Mauritanie : les premières difficultés financières de Ould Ghazouani

lun, 08/26/2019 - 13:55

Au moment où le gouvernement de Ould Cheik Sidya fait des pieds et des mains pour mettre en œuvre le programme du président, les observateurs sont perplexes face aux emprunts financiers du chef de l’exécutif. 

Des emprunts qui font polémique parce qu’ils remontent une semaine seulement après l’investiture du président mauritanien qui avait fait appel aux banques commerciales pour un montant de plus de 13 milliards d’ancienne ouguiya et un autre prêt de la banque d’Import-Export de Chine estimé à plus de 3 milliards de nouvelle monnaie.

Ce n’est pas une bonne nouvelle pour le premier gouvernement de Ould Cheikh Sidya qui aurait certainement préféré puiser sur les propres fonds du trésor public. Au total et pour deux semaines d’existence plus de 43 milliards d’ancienne monnaie à rembourser. Pas encourageant pour faire face aux défis titanesques sur l’emploi, la sécheresse, la fracture sociale. 

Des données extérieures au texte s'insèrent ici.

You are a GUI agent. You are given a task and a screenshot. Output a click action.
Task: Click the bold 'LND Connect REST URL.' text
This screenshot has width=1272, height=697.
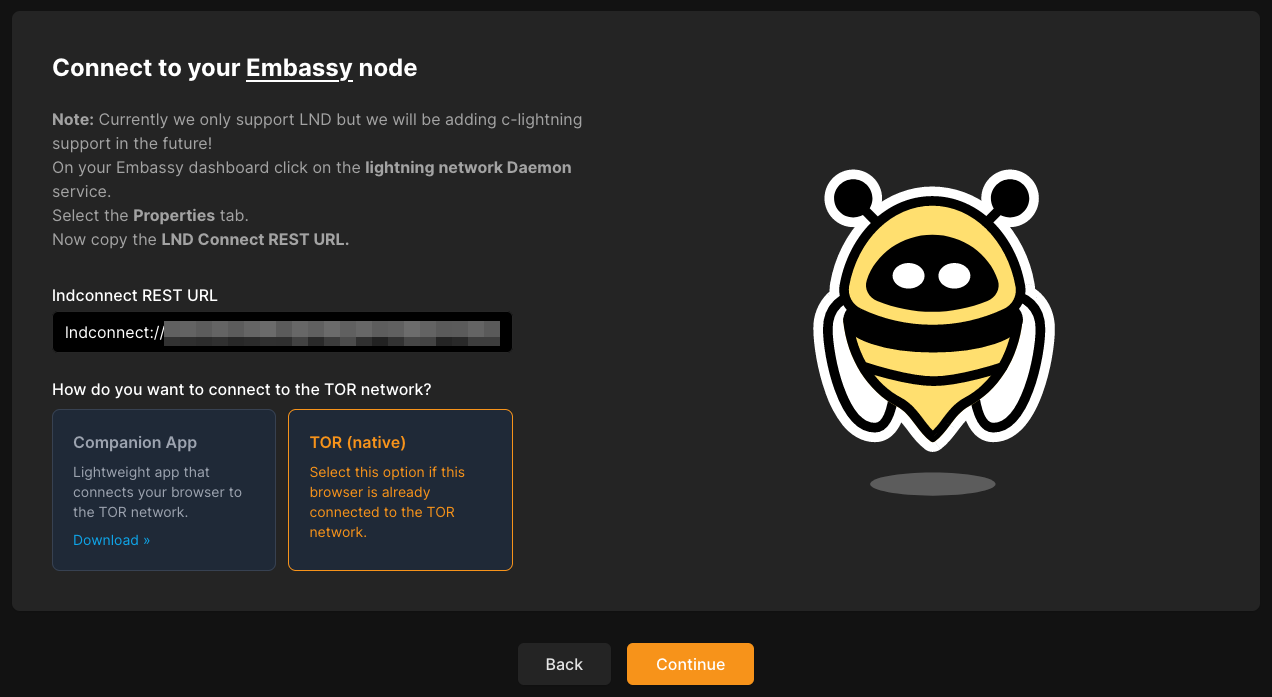[255, 239]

Dans ces conditions de démarrage, la promesse des 20 milliards pour la création d’une agence nationale d’inclusion sociale pourrait être compromise. A moins encore de s’endetter davantage.

De même les réformes de l’éducation nationale et le redressement des sociétés d’Etat en faillite pourraient être remis aux calendes grecques. Après avoir vidé les caisses de l’Etat l’ancien président Ould Aziz laisse une ardoise de plus de 5 millions de dollars. L’opposition demande des enquêtes sur ces malversations.

Les observateurs s’interrogent sur ce silence au plus haut sommet de l’Etat synonyme de complicité et redoutent dès maintenant des perspectives d’un plan d’austérité imposé par les gendarmes financiers le FMI et la Banque mondiale. 

Les mauritaniens ne font plus confiance à une nouvelle monnaie qui déclenche une inflation galopante et impacte sur les ménages les plus modestes. Ces premières difficultés de trésorerie du gouvernement risquent également d’impacter sur les entreprises notamment d’import-Export.